Sekuat tenaga aku mengabaikan Marco.

“Sekarang cepat bayar apa yang udah lo pilih dan kita pulang.”

“Tapi gue mau ke Lanvin,” bantahku.

No way. Lo udah cukup bikin diri lo sendiri bangkrut ya.”

“Marco apa-apaan sih lo. Gue udah lama ngincer purple sleeveless-nya Lanvin.”

“Apa ini belum cukup, Chel?” Marco mengangkat kedua tangannya yang dipenuhi berpuluh-puluh tas kertas berisi beragam hot item yang telah menguras habis tabunganku.

Cukup? Apakah Marc by Marc Jacobs, DVF, Burberry, Zara, Chanel, Bally, Mango, Bottega Veneta, Aldo, Jimmy Choo, dan entah nama apa lagi yang menghiasi kantong belanjaanku itu pernah mengenal kata cukup? Bagiku, tidak. Terlebih disaat mood jelek sedang melandaku. Ya, thanks to Marco yang udah ngingetin aku lagi sama the bastard Adrian.

The bastard Adrian who I love him so much. Suck.


You’re such a liar, Adrian.

Ditelepon kamu bilang kalau kamu ada meeting dengan bos bulemu itu weekend ini. Weekend, Adrian? Harusnya aku cukup jeli menangkap kebohonganmu itu. Mana mungkin orang seperti kamu rela menghinakan diri membusuk di ruang kerjamu akhir minggu seperti ini? Kamu sendiri yang bilang kalau cuma manusia-manusia kesepian yang rela mendekam di kantor weekend-weekend begini. Harusnya aku tidak menerima begitu saja ucapanmu itu. Buktinya?

Alih-alih bekerja di kantor, aku malah melihatmu melintasi lobby Sudirman Park. Sejak kapan kantormu pindah ke Sudirman Park, hah?

Dan kamu bahkan tidak memasang tampang bersalah sama sekali sewaktu kita bertiga terkurung di lift. Aku. Kamu. And that bitch.

“Kantormu pindah ke Sudirman Park?” Bahkan orang paling tolol sedunia pun bisa menangkap nada sinis di balik suaraku.

Namun kebohongan sepertinya sudah menjadi nama tengahmu. Kamu hanya melepaskan rangkulanmu dari pundak perempuan itu dan tersenyum kepadaku. Ingin rasanya aku mengantukkan kepalamu ke dinding lift tapi segara kutahan emosiku karena aku tidak ingin terlihat hina di mata selingkuhanmu itu.

“Hai Chel.”

Bahkan kamu masih bisa bertingkah setenang itu di saat aku mendapatimu selingkuh? Kamu benar-benar penjahat kelamin ulung, Adrian. Sekarang aku merasa bersalah karena mengabaikan nasihat Marco sewaktu menerimamu jadi pacarku tahun lalu.

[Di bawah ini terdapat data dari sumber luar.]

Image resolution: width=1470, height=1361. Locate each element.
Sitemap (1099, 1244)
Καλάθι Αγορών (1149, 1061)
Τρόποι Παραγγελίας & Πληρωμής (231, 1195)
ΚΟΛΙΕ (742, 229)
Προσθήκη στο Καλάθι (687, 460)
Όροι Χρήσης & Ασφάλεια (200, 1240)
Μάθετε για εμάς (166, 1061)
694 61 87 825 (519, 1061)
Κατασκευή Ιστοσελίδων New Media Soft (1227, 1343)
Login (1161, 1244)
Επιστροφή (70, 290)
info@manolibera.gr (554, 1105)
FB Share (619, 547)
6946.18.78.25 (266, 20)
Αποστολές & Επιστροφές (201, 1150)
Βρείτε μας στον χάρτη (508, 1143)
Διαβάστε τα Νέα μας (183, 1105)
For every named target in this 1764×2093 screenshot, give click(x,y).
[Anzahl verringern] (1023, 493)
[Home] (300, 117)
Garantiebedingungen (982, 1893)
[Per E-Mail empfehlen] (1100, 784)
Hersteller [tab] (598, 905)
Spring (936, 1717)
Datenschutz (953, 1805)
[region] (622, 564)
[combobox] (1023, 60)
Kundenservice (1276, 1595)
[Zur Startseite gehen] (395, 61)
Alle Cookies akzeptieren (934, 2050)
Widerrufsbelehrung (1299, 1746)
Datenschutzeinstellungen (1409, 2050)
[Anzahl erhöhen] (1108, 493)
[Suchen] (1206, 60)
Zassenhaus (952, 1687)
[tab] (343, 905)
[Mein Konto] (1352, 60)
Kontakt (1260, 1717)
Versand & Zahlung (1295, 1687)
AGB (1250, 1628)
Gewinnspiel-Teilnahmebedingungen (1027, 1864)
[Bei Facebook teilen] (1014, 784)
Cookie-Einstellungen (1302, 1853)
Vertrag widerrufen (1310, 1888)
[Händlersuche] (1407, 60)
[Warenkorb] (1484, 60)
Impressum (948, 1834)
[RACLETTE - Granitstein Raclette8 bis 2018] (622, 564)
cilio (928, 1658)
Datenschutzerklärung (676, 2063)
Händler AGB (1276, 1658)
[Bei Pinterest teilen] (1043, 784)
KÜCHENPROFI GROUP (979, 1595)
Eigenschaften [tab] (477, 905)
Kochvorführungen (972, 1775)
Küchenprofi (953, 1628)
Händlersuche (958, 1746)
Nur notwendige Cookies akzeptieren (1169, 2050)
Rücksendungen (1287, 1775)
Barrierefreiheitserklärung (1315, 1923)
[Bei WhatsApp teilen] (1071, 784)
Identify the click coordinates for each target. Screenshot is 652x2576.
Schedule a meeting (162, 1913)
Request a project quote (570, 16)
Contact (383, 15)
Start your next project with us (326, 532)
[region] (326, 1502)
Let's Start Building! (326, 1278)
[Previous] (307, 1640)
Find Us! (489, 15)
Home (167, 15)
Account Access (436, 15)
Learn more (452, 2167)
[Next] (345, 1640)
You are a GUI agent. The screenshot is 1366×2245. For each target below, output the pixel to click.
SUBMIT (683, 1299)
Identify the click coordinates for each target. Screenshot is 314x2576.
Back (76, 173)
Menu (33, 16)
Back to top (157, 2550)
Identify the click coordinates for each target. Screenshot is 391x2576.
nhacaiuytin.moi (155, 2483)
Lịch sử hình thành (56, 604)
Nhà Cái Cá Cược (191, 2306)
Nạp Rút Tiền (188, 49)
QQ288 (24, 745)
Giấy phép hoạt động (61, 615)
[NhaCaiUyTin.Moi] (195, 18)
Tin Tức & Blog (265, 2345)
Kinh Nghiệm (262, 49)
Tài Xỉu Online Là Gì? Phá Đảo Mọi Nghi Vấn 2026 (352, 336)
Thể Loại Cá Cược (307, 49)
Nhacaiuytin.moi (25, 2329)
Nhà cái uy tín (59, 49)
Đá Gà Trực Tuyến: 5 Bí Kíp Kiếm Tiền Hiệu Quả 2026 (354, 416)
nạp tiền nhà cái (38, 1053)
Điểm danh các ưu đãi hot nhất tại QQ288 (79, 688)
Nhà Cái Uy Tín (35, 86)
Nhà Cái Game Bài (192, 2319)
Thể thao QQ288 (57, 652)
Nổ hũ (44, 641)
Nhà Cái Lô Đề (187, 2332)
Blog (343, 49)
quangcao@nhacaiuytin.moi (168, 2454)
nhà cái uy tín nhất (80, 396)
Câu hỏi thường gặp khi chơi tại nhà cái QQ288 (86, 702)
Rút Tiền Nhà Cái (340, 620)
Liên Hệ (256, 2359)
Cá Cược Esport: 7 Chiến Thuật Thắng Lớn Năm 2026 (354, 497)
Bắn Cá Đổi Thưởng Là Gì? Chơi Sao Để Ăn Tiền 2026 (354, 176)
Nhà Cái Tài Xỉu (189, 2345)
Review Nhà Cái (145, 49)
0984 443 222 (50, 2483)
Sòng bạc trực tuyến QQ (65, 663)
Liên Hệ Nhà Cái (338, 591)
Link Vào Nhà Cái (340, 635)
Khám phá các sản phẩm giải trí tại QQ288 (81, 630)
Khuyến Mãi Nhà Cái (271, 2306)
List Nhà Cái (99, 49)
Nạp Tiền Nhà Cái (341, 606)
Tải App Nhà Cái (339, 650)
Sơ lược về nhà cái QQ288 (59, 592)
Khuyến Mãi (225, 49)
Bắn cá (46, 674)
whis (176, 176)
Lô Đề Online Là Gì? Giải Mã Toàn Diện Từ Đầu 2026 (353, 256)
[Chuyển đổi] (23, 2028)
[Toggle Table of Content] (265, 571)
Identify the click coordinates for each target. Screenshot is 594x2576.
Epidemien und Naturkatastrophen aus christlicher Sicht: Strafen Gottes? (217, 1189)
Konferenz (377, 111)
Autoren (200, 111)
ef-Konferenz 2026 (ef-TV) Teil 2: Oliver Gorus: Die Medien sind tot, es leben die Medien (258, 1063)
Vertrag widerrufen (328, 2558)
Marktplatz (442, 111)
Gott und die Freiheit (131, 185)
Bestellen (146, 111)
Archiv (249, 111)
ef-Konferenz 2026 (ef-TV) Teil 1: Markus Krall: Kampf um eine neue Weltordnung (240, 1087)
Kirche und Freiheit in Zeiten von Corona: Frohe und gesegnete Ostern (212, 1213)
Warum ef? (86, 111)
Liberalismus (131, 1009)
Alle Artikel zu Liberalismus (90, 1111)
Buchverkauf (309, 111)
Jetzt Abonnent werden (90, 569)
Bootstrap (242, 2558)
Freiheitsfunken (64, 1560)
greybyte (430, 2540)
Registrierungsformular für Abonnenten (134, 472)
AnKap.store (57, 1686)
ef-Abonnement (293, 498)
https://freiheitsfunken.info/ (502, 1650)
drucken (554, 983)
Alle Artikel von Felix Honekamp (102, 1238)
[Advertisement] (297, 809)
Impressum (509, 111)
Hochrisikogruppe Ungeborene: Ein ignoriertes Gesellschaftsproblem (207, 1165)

Dan perempuan itu dengan kurang ajarnya mengajakku kenalan. Hei, who do you think you are?

“Hai, kamu kenal Adrian? I am Natasha, Adrian’s fiancée.”

Sekarang aku bertanya, adakah yang bisa menjelaskan kepadaku permainan apa yang sedang berlangsung sekarang?

Namun tak ada penjelasan yang terpapar ke mukaku sampai akhirnya lift berhenti di lantai delapan dan kamu melangkah keluar bersama perempuan yang menyatakan dirinya tunanganmu itu. Kamu tahu Adrian, begitu kakimu melangkah keluar dari lift ini, it’s mean we’re over.

Pintu lift menutup seiring dengan air mataku yang menetes turun.

Dengan penuh kekesalan dan sakit hati itulah aku bertemu Marco, my partner in crime.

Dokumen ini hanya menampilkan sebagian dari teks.